The minister made her announcement at FRAIM, the partnership that focuses on shaping the future of physical work, with and for professionals.

The founding partners of FRAIM are TU Delft, Radboud University, TU Eindhoven, University of Twente, and fieldlab RoboHouse.

Hester Bijl, rector magnificus of TU Delft, emphasises that unlocking knowledge for the benefit of society is a core task of the university. ‘By jointly developing new technologies for attractive and productive physical work, we are contributing to a sustainable approach to a major economic and social issue.’

FRAIM has a unique transdisciplinary approach: integrating academic perspectives (technical, design-oriented, social) into an innovation process. Scientists collaborate with professionals to investigate which innovations are desirable and feasible for attractive work, and what role emerging technologies, such as robotics, can play in this. Professor David Abbink of Delft University of Technology, director of FRAIM, won the NWO Stevin Prize (also known as the “Dutch Nobel Prize”) in 2024 for this approach.
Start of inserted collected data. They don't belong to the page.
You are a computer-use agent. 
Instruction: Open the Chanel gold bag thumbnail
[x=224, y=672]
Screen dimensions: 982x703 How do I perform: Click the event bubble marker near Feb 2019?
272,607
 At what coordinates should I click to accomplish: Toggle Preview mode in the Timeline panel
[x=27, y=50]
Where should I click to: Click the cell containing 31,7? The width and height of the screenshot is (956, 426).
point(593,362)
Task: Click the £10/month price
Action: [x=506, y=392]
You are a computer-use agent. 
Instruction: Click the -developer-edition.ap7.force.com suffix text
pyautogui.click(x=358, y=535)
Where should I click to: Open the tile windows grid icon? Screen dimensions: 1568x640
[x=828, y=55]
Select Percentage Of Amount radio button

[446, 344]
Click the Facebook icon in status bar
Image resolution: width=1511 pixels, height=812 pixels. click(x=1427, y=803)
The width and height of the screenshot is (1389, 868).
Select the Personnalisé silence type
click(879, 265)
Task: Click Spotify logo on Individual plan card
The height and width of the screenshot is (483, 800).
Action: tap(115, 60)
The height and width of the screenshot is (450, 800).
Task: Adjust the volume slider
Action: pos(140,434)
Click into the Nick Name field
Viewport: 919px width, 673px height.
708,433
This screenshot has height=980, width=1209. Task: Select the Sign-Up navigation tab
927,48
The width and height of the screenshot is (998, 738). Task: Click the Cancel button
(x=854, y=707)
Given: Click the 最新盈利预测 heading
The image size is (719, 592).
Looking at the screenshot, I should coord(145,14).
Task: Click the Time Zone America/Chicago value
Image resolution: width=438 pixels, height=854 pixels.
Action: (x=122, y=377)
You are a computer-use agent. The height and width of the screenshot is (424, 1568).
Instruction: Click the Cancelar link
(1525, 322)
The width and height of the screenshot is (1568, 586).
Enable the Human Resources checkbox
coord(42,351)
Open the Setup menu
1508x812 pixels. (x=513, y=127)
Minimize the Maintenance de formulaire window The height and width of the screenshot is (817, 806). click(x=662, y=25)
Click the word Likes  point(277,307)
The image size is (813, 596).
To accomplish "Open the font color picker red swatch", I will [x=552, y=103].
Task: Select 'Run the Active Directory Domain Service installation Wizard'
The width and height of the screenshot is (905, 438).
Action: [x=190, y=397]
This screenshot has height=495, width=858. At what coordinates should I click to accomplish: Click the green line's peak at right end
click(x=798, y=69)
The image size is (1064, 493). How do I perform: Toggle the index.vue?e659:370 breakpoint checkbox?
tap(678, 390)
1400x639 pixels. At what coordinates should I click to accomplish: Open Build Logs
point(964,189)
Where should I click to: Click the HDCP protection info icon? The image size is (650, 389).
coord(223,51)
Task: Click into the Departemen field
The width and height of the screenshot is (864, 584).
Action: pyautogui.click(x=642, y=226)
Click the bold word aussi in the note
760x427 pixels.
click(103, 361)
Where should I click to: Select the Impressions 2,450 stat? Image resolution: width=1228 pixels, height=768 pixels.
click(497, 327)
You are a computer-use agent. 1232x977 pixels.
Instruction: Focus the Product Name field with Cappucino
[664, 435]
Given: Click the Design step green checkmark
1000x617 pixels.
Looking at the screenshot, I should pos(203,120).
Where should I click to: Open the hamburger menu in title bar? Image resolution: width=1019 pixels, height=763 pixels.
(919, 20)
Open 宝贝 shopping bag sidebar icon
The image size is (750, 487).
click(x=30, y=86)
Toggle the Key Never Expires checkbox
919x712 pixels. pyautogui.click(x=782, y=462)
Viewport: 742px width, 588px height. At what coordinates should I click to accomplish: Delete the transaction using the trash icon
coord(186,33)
That is why FRAIM argues that technology should not only be developed by engineers, but also in co-creation with professionals and other scientists. This approach is already being applied to nursing work at Erasmus MC, and to SMEs in the metal and construction sectors through a policy experiment with the Ministry of Economic Affairs (EZ), TNO, Koninklijke Metaalunie and Bouwend Nederland.

The Sustainable Employability Agenda of SZW is investing a substantial budget in a five-year alliance between FRAIM, TNO, EZ and SZW to learn, together with social partners, how to innovate towards sustainable employability. The aim is to find solutions that can be scaled up nationally through a knowledge and innovation centre and regional ecosystems.